Publishing in particular is sort of a house of cards. A rational outside observer would ask what the economic reasons for the current structure are, with such low costs to publishing now on the web. Why do peer-reviewed journals even exist now? Are scientists really paying attention to what they should be? Open access journals are one solution, but if you look at them closely, they probably in aggregate do more harm than good because they are pay-to-publish, which creates huge misincentives.
These sorts of predatory journals are completely predictable, and are the tip of the iceberg. Keep in mind these are journals where there are *obvious* improprieties. Things get even more problematic if you realize that there even more "legitimate" journals that leverage moral greyness or plausible deniability as a way of avoiding these lists.
Most of the time I feel like academic science is in crisis, and even more so every day. There's a huge disparity between how science actually occurs and how people are compensated and recognized.
I publish Computer Science articles frequently. While I am not necessarily happy about how the peer review process works in my field, it often means something else than people expect.
In my opinion the review process verifies two things: Does the result seem correct? Is the paper interesting?

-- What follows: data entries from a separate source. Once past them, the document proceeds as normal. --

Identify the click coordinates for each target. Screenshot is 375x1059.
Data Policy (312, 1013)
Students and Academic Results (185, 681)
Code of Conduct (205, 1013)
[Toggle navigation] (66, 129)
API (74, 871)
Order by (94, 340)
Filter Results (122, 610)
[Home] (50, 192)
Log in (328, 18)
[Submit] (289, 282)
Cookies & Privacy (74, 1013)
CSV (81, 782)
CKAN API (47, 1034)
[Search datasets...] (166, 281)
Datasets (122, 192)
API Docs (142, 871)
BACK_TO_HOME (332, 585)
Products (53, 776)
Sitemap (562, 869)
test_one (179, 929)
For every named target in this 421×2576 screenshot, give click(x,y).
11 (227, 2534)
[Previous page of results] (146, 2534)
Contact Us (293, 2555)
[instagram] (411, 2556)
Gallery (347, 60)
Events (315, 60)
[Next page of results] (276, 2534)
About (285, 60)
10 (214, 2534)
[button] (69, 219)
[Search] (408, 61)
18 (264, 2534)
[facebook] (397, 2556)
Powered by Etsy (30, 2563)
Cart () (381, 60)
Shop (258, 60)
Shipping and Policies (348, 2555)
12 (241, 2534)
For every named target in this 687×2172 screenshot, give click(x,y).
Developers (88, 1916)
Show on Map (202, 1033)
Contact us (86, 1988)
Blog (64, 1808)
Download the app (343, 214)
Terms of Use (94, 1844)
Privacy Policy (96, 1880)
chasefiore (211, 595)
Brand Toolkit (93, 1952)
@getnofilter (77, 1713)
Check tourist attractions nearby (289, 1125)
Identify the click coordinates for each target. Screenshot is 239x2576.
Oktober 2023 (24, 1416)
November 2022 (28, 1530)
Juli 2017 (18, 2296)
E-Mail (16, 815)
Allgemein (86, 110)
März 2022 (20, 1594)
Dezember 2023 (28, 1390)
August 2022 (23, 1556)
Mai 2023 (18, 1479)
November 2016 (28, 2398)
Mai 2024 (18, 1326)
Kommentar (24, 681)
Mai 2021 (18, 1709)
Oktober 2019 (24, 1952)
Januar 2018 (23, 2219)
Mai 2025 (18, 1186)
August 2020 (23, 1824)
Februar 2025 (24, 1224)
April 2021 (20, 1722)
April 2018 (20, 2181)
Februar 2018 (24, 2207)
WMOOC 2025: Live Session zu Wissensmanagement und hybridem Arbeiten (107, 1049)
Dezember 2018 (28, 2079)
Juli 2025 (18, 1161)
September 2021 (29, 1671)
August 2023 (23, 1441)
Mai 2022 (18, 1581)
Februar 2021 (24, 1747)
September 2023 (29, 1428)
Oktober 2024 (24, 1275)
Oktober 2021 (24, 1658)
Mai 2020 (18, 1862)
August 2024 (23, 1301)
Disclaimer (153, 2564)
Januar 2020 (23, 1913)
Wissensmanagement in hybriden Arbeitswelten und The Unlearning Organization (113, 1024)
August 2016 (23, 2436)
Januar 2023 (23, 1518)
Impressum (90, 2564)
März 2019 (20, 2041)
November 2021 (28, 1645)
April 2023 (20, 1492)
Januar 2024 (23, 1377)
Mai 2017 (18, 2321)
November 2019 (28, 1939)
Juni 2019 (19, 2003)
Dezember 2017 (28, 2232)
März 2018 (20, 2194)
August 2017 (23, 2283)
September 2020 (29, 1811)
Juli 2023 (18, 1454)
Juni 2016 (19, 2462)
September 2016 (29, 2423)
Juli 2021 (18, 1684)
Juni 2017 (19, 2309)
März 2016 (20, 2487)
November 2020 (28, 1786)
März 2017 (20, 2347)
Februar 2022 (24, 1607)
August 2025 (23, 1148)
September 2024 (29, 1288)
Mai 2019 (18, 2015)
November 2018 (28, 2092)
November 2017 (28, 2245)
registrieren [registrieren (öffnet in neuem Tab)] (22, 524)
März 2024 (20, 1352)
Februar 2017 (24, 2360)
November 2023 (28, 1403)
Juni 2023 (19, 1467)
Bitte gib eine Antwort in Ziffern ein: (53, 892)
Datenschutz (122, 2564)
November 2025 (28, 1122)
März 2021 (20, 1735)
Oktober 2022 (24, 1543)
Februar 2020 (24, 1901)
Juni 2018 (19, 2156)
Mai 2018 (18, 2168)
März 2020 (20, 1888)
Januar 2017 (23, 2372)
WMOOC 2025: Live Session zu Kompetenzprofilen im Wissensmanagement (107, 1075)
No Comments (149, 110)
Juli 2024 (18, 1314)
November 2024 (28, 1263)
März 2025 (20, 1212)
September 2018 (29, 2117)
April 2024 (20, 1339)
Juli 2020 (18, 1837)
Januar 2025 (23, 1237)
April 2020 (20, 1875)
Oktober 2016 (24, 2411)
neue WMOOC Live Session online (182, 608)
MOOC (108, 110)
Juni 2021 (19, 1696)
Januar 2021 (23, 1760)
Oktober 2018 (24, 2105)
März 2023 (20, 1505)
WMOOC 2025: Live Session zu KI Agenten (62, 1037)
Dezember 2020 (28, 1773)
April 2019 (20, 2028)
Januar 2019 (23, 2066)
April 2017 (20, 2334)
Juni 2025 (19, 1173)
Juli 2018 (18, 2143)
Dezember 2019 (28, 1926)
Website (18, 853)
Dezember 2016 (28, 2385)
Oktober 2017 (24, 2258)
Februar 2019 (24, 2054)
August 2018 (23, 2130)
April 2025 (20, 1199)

Whether the paper is "interesting" or not is a judgment call. In the context of a conference, I have asked to reject paper that were correct but I could not believe the problem and results would interest a room of 80 people for half an hour.
Whether the result is correct is a much more complicated question. If the paper is theoretical, you should be able to verify it during the peer review process. There are typically 3 reviewers, and that is usually enough to get a clear idea of whether the models and proofs are sound. If a part of the paper is still obscure to the 3 reviewers, then clearly the paper lacks clarity and should be revised before being accepted.
The real problem in CS comes from experimental papers. Because reproducing experimental results is hard and sometimes not possible. Maybe you don't have access to the code (research codes are not always made available). Maybe you don't have access to the data (some data is proprietary and can not be shared). Maybe you don't have access to the machine (I think only Chinese nationals can get access to tianhe-2 for instance; I myself wrote paper about an experimental not-yet-released system). Even if you could reproduce the result, it could take month to reproduce. So in practice, you don't attempt reproduction of most experimental CS paper.
What you do is check for consistency. Does the result make sense? Does the technique provide an output that is coherent with expectation? If it doesn't, is the discrepancy explained in the paper? Is there a clear drawback to the method that is not mentioned in the paper? Do I believe that the paper contains all the information necessary for reproducing the results if I wanted to? That is about the type of things that you check. Some are pushing for including experimental results as supplementary material to experimental papers or to make experimental results more reproducible in general. (See the work of Arnaud Legrand or of Lucas Nussbaum for instance, but many other work on that.) The SC conference has now a reproducibility initiative to help with that.
The adversarial review that you are talking about happens AFTER publication. That is where the review peer review starts. It starts when dozens of master student or PhD student will compare their method to the state of the art. And that is when you will know what will stick and what won't. Because they will make the comparisons to different frameworks, on different machines, on different datasets.